- **Task requirements**:
Find each line in the material below that contains the string "size", counting only matches with the same capitalization, and copy each of those lines in full.

§ §

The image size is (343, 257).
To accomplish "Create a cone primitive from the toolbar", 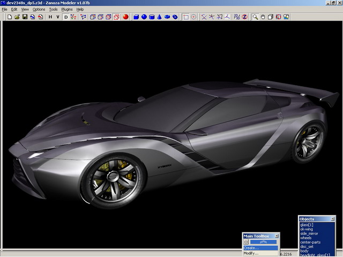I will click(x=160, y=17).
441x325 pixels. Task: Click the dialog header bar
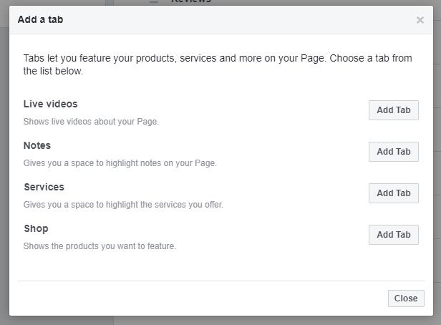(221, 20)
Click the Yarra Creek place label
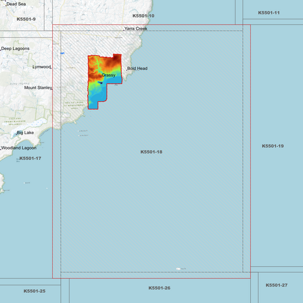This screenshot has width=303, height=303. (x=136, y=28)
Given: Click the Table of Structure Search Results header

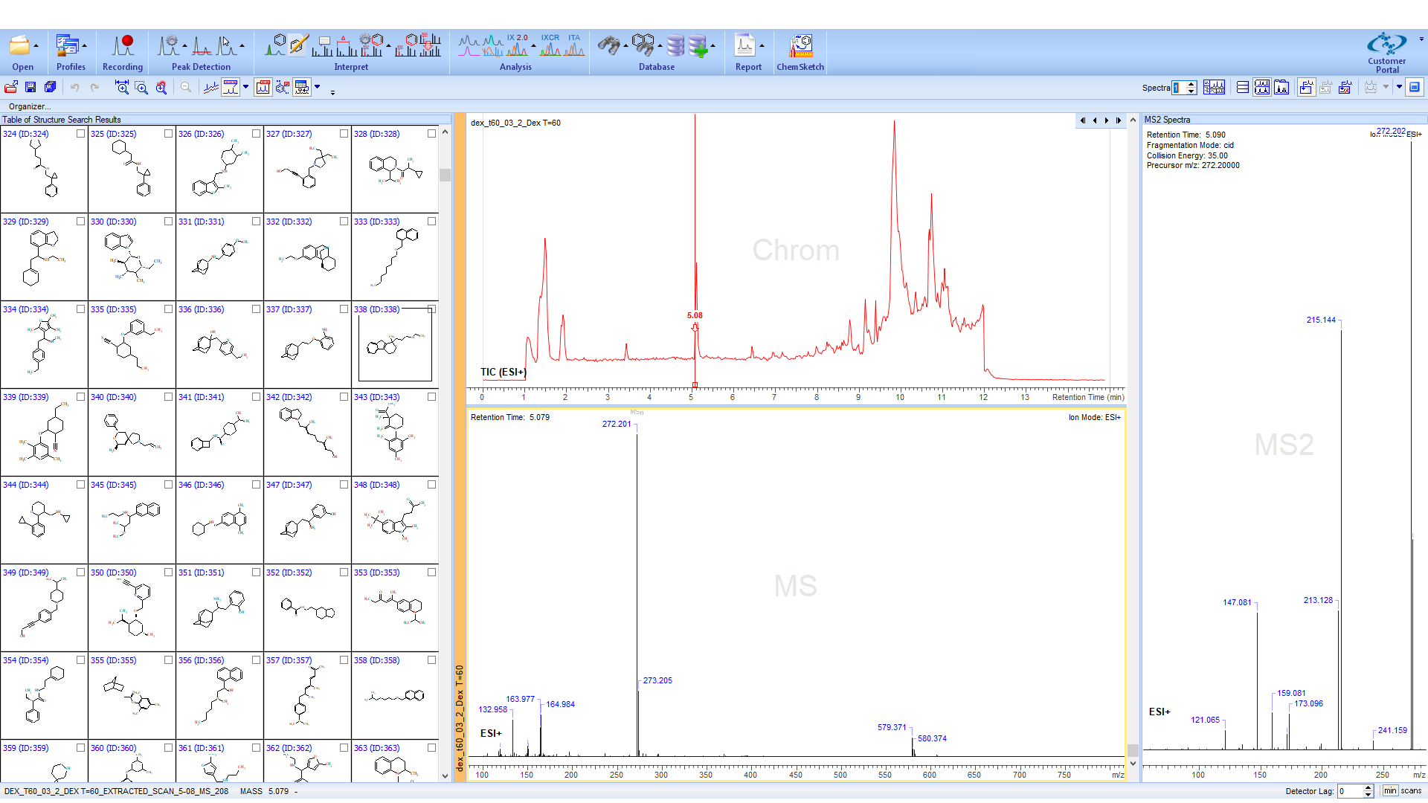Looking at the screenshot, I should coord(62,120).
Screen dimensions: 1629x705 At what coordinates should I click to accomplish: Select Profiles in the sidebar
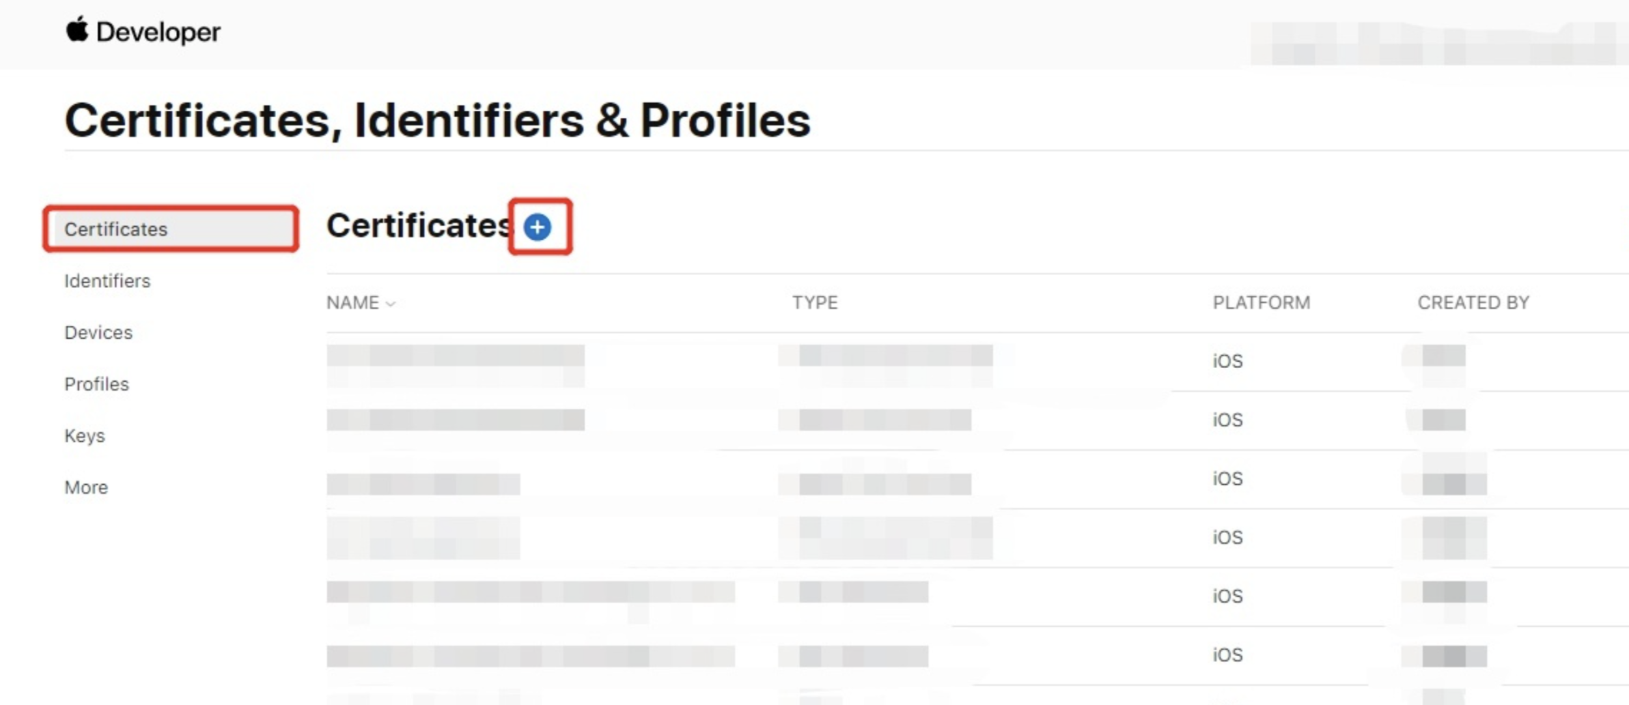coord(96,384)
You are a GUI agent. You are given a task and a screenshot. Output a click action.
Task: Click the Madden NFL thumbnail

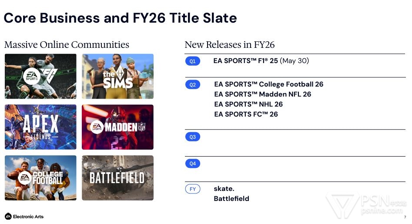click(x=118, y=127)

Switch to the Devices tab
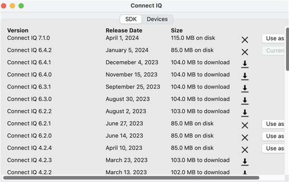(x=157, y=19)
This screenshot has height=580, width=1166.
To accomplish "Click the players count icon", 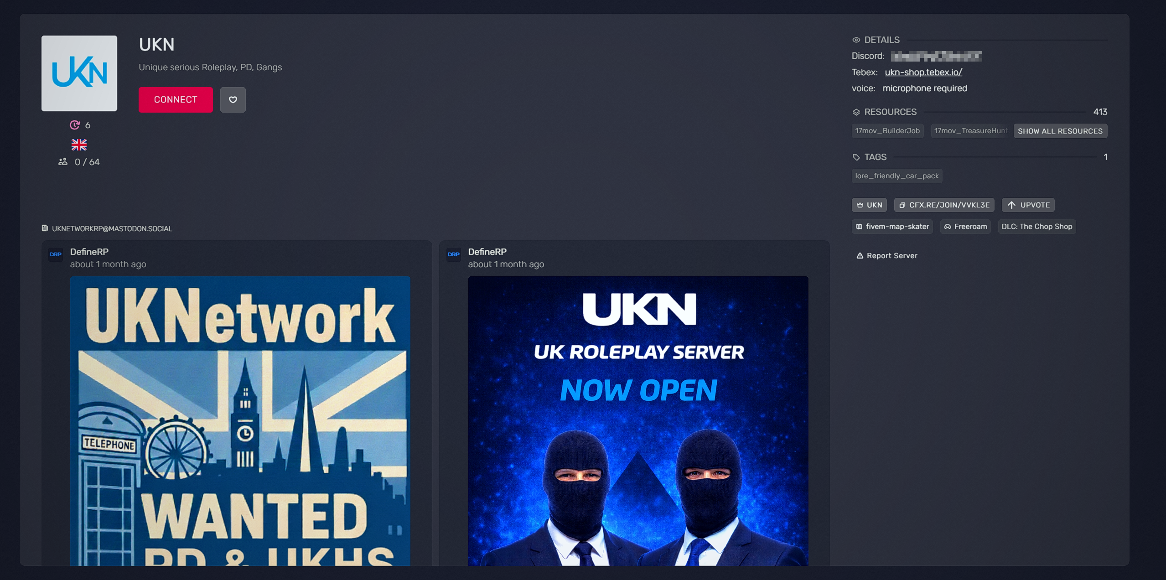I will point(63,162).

§ §

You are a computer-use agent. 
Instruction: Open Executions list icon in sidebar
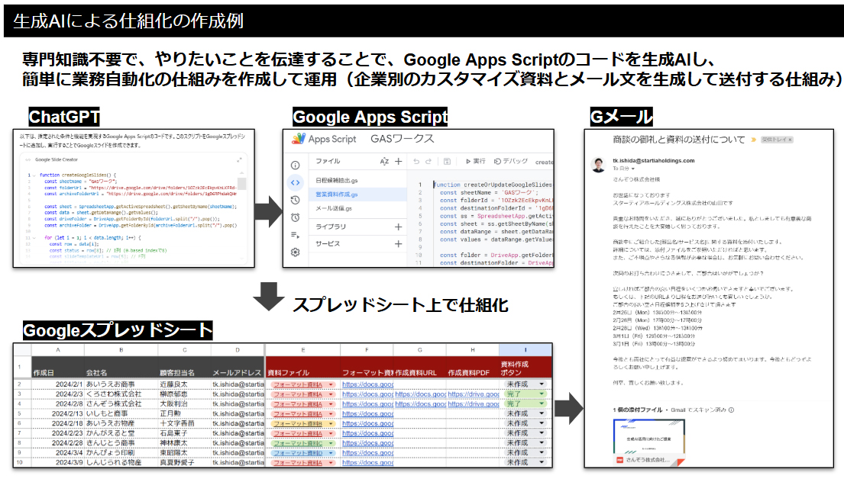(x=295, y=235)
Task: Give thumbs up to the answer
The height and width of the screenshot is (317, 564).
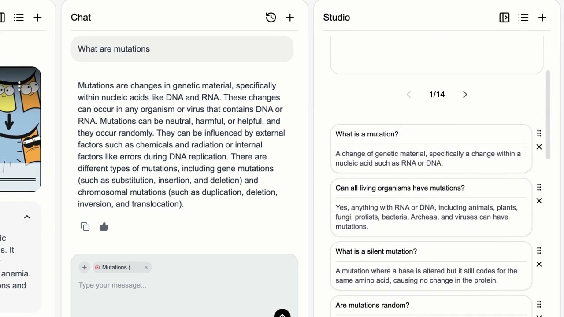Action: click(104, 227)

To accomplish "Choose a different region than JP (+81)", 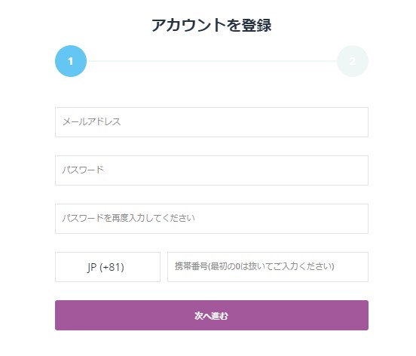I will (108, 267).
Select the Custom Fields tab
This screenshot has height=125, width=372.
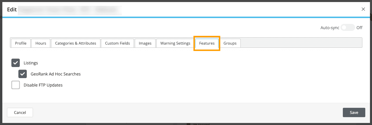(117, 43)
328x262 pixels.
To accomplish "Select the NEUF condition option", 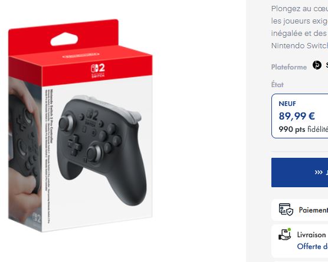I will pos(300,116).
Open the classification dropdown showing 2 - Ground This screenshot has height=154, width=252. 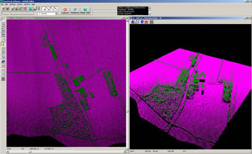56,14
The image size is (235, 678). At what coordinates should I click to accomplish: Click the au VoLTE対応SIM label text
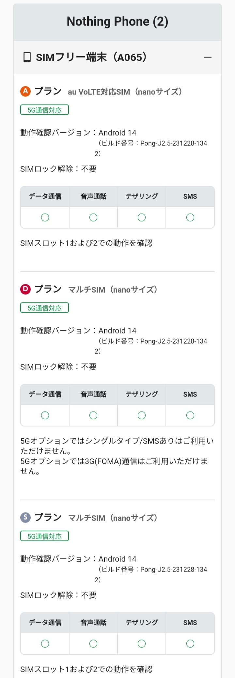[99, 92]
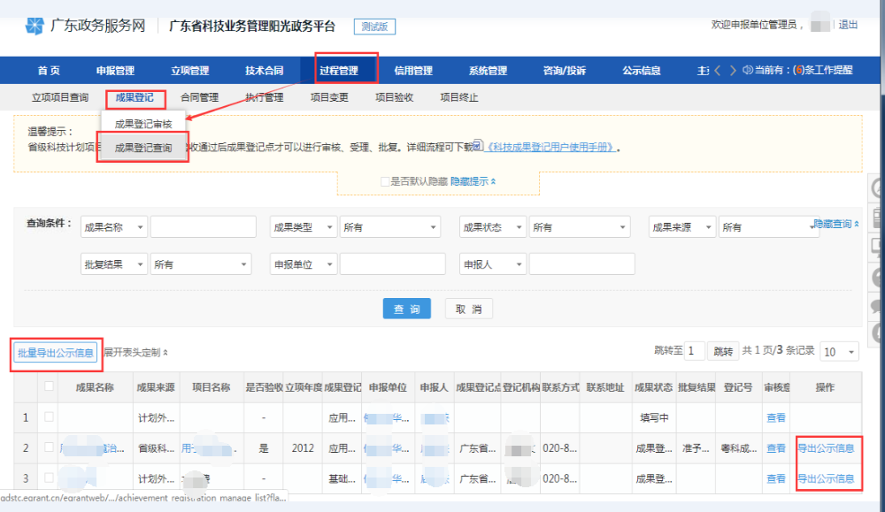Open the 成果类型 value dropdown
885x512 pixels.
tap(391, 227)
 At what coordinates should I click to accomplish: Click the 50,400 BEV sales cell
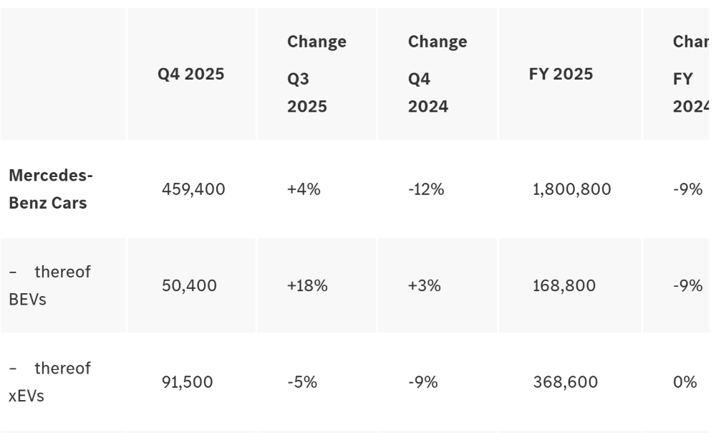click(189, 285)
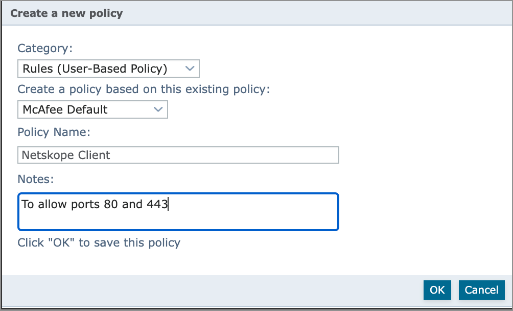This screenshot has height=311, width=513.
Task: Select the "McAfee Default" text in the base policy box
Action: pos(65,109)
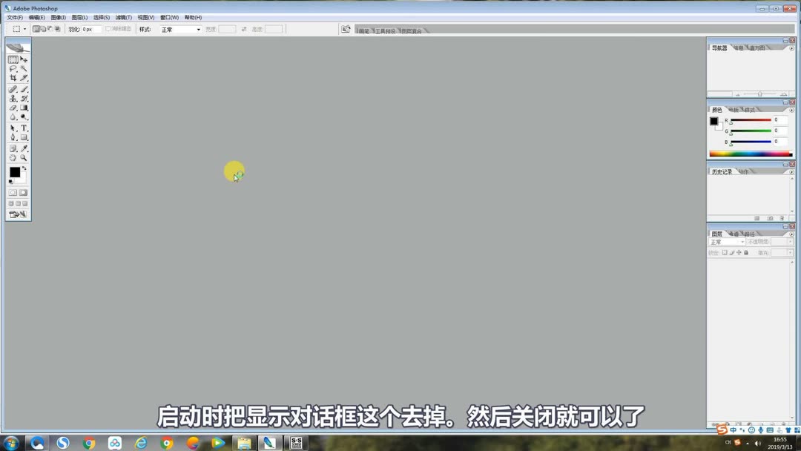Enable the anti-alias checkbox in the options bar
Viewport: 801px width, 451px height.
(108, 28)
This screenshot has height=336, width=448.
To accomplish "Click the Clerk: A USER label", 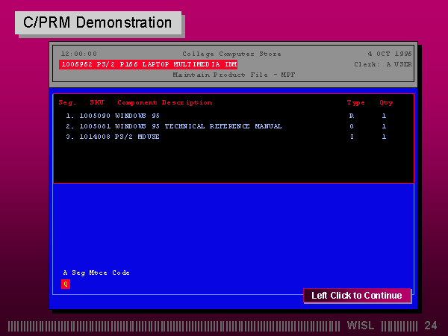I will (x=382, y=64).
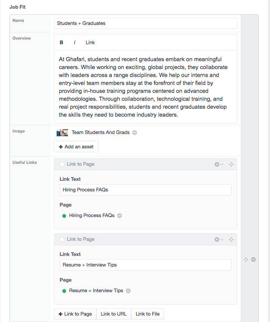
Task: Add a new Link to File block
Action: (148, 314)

§ §

- **Result for this exercise**:
The image size is (343, 257).
The image size is (235, 678). At what coordinates should I click to accomplish: Click the au VoLTE対応SIM label text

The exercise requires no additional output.